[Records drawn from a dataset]
# # # # #

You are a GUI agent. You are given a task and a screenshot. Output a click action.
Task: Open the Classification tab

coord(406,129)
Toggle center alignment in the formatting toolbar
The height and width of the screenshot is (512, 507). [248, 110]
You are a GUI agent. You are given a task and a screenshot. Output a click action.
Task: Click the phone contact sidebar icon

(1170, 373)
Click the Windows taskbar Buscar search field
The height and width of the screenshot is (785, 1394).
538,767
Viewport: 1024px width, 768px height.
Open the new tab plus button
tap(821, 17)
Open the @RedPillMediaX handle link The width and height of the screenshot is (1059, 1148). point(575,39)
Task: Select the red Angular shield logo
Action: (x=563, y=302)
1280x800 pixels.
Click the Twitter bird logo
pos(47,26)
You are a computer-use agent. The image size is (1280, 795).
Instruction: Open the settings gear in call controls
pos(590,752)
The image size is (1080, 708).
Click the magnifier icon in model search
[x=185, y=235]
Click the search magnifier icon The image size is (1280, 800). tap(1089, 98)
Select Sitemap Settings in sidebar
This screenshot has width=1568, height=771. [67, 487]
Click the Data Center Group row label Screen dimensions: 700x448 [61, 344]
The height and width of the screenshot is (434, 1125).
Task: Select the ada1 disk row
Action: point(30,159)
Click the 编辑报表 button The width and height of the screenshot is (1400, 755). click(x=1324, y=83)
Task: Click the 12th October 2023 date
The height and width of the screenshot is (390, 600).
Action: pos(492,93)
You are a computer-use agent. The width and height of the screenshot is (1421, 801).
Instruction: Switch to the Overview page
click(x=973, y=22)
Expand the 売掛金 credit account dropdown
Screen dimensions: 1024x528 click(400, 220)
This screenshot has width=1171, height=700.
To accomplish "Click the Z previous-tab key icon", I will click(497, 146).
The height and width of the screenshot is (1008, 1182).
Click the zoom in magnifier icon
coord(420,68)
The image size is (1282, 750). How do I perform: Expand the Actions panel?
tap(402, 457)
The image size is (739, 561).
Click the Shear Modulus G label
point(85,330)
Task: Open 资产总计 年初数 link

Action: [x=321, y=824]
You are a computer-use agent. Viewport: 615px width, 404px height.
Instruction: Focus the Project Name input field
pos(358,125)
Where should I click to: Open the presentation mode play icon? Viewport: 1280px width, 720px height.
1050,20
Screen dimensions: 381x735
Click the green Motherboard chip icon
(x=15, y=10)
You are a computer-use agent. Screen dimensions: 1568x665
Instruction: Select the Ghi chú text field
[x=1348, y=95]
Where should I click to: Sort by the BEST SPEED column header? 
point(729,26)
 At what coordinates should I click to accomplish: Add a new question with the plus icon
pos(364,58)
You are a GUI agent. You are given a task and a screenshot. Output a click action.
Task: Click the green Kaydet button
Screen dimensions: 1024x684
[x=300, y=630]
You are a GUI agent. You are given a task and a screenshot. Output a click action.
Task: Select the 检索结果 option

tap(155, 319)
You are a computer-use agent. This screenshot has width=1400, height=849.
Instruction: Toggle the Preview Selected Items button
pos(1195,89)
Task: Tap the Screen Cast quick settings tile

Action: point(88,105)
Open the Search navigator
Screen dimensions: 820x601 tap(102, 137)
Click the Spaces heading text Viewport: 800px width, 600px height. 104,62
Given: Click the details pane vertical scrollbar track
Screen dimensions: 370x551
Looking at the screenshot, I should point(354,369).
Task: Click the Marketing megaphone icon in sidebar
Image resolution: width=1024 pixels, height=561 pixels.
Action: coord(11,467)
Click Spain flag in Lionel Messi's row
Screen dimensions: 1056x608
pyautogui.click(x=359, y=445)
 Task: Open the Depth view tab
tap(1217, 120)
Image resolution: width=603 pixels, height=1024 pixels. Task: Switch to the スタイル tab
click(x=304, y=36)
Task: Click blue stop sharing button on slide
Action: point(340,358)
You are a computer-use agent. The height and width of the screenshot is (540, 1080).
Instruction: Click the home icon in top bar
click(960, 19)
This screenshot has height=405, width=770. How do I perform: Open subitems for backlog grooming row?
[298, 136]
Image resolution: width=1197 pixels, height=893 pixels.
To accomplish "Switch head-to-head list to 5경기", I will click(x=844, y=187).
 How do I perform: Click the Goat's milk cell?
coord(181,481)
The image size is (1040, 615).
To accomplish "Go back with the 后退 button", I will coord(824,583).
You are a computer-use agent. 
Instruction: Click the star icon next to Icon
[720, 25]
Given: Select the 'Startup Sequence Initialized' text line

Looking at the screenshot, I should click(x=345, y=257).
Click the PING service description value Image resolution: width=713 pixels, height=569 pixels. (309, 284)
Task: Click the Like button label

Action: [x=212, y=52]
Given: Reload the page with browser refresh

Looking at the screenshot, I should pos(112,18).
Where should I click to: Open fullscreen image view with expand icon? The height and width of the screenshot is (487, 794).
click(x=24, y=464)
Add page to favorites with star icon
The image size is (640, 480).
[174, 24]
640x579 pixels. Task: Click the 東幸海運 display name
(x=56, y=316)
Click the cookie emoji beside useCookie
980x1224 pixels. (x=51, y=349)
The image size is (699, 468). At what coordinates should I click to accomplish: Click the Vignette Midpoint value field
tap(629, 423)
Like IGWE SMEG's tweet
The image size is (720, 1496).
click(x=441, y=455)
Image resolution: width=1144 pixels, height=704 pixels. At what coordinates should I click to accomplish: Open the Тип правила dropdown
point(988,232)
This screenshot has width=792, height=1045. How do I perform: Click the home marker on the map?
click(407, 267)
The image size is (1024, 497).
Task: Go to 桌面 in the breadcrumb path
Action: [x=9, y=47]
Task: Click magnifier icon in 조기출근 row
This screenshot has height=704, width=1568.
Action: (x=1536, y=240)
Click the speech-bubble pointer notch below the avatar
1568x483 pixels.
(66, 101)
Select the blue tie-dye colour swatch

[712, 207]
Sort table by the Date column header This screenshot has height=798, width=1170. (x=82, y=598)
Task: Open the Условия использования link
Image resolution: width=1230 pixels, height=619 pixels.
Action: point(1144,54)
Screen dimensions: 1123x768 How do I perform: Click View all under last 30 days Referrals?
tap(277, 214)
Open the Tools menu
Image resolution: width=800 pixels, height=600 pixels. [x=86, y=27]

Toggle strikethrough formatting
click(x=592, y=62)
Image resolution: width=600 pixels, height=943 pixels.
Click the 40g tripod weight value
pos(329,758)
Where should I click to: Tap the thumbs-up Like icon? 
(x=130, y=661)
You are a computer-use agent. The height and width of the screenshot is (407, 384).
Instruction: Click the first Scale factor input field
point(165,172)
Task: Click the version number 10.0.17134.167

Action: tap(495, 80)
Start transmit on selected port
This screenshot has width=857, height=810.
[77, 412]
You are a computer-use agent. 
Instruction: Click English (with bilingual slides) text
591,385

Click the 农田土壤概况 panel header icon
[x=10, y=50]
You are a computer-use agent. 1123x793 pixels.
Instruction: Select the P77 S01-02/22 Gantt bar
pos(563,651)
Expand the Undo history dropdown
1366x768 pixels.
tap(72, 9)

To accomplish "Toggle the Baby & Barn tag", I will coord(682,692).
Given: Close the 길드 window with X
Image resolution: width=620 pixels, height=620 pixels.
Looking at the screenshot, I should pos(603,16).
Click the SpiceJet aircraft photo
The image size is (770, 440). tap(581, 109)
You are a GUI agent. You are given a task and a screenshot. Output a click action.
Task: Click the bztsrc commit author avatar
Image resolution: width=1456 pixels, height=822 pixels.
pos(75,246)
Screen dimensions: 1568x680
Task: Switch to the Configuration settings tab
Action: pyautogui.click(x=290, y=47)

# # # # #

Tally the lines of the records that contain the word "will" and state the total alone.

* [Answer to this problem]
4